* What to work on:
Rewrite the lines from the one holding "Identify the location of the close icon." through the one holding "the triangular arrow", inclusive, renaming "close icon" to "dismiss icon" and keeping everything else the same.

* Stored data:
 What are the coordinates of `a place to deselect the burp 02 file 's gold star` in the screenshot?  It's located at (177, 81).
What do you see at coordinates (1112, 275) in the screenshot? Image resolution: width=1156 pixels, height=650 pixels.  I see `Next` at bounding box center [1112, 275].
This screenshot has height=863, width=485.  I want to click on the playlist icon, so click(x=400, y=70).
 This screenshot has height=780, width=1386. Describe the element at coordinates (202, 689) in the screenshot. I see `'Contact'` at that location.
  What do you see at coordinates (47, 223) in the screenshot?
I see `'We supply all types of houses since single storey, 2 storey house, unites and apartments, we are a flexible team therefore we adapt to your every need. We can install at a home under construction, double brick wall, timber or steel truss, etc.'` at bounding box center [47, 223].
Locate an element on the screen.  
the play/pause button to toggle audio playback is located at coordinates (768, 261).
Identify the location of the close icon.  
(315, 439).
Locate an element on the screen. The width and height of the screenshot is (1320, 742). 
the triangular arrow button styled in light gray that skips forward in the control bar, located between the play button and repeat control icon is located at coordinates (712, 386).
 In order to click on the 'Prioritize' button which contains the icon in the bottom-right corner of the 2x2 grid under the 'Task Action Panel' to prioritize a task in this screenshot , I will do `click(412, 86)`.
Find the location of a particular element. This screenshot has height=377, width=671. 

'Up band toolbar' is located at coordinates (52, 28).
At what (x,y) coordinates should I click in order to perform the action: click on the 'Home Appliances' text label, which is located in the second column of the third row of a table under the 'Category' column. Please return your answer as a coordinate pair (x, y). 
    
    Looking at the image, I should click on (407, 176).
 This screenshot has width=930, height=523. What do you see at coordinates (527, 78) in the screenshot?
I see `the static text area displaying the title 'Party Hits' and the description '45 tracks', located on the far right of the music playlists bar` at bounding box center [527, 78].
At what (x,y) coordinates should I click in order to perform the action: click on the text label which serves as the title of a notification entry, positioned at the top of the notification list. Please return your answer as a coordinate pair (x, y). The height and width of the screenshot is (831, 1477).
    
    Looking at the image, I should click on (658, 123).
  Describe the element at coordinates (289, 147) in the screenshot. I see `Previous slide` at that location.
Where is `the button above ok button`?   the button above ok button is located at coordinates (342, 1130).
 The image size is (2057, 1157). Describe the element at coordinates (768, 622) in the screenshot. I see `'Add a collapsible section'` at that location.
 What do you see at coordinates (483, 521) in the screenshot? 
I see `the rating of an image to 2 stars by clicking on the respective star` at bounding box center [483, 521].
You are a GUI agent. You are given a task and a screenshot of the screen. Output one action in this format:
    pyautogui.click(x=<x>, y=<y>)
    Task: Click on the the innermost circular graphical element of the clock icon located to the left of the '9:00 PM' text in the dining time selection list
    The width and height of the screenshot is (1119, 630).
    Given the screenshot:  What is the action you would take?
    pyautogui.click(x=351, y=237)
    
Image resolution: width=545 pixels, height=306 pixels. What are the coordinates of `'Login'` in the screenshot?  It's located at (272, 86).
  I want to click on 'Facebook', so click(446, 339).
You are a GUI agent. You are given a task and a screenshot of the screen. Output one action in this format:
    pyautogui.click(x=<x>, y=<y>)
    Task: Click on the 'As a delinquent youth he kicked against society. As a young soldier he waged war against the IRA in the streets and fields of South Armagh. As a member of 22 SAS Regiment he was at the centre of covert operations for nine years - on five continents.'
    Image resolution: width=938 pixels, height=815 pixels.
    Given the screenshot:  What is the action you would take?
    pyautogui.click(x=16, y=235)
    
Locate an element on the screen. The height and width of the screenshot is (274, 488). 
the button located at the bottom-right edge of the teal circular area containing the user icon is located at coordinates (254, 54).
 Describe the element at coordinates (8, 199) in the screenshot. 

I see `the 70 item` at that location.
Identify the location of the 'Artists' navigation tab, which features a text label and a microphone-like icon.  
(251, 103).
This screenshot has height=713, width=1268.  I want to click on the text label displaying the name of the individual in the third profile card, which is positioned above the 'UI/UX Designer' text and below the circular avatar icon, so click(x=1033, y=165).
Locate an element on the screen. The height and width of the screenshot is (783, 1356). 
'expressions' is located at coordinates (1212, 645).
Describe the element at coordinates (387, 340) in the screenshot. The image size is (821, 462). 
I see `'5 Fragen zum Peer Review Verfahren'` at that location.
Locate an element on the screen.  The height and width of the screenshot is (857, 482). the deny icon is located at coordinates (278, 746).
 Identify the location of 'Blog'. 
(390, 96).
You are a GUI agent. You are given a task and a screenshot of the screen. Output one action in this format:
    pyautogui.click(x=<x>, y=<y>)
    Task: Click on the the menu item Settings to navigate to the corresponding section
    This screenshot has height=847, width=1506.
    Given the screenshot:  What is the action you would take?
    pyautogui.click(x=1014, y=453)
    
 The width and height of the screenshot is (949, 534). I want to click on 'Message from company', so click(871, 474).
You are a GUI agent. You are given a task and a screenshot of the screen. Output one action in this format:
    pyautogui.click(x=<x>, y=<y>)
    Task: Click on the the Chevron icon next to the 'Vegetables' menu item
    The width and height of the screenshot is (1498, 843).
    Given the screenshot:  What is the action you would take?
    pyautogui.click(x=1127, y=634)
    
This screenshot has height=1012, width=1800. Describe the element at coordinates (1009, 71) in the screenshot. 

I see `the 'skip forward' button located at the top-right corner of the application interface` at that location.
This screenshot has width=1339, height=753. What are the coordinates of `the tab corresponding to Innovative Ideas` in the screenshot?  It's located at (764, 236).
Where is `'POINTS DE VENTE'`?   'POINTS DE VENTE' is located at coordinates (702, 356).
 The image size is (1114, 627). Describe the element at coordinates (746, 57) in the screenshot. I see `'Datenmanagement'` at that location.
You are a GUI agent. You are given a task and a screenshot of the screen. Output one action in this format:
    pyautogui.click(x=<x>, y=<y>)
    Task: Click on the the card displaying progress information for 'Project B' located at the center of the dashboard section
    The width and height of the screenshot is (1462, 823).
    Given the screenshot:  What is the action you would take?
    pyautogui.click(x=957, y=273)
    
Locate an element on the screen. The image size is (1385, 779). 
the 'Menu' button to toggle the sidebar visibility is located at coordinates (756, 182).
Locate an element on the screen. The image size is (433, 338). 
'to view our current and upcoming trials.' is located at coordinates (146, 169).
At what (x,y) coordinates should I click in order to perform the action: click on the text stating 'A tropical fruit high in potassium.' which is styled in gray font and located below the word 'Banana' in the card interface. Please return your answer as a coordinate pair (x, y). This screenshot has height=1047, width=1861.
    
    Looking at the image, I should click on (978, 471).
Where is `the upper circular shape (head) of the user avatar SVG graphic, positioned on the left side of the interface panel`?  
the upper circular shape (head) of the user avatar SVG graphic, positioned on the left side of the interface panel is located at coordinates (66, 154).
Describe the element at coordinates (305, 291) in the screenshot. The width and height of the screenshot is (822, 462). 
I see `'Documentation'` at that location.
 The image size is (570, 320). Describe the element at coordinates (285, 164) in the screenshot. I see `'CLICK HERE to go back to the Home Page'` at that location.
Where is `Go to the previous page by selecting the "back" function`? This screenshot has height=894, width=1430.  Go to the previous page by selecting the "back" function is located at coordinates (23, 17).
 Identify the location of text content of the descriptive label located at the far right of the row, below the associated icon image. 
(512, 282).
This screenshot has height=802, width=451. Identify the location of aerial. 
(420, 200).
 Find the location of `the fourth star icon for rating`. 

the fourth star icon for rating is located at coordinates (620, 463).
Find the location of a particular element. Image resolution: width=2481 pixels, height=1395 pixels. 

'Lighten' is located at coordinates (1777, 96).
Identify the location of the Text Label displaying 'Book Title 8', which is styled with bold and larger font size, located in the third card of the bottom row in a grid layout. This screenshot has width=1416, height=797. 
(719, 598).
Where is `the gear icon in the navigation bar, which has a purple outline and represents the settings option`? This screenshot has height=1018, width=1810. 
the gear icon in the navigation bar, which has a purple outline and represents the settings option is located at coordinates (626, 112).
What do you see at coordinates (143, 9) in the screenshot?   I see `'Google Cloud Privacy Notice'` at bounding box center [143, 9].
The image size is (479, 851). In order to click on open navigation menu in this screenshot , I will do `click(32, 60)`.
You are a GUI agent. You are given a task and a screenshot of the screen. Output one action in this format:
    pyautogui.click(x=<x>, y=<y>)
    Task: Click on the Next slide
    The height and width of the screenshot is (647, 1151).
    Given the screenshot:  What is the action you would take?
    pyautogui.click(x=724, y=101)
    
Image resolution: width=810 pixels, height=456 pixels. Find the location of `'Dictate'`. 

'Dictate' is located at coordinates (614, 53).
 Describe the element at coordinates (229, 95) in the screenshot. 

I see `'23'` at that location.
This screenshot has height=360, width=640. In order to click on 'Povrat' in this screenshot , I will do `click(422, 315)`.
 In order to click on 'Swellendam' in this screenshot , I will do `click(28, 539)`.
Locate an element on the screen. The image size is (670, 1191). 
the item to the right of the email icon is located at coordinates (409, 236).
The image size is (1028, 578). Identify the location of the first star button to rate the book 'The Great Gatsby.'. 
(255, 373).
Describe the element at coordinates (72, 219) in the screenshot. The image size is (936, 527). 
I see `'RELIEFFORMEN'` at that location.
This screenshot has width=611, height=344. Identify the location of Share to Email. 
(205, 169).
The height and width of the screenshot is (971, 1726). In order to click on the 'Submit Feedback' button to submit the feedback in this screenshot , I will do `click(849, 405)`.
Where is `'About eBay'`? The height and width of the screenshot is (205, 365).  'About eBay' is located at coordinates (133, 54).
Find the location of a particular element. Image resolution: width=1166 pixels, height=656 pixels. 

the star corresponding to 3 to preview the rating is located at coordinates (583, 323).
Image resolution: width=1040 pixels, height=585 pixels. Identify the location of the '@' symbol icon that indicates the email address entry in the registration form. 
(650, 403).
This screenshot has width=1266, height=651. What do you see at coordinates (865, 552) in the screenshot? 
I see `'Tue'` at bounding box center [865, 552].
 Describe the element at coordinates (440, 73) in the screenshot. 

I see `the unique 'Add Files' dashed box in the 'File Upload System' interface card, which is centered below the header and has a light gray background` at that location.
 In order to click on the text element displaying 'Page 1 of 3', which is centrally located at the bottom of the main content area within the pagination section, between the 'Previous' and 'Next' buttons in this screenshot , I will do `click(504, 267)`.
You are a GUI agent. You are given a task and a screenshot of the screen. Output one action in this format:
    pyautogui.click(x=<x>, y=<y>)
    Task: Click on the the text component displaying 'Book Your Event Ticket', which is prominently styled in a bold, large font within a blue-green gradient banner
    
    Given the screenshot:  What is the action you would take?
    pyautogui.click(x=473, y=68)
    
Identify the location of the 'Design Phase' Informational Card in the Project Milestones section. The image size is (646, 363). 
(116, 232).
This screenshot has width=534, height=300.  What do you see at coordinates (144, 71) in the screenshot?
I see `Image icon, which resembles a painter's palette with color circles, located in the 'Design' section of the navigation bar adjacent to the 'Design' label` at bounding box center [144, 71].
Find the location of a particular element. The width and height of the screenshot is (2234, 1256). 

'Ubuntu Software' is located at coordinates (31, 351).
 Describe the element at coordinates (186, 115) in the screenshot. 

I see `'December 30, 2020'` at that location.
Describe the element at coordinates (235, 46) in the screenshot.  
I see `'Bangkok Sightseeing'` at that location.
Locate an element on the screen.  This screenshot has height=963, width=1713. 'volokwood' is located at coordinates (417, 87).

* Result for this exercise:
Identify the location of the dismiss icon.  
(315, 439).
Locate an element on the screen. The width and height of the screenshot is (1320, 742). 
the triangular arrow button styled in light gray that skips forward in the control bar, located between the play button and repeat control icon is located at coordinates (712, 386).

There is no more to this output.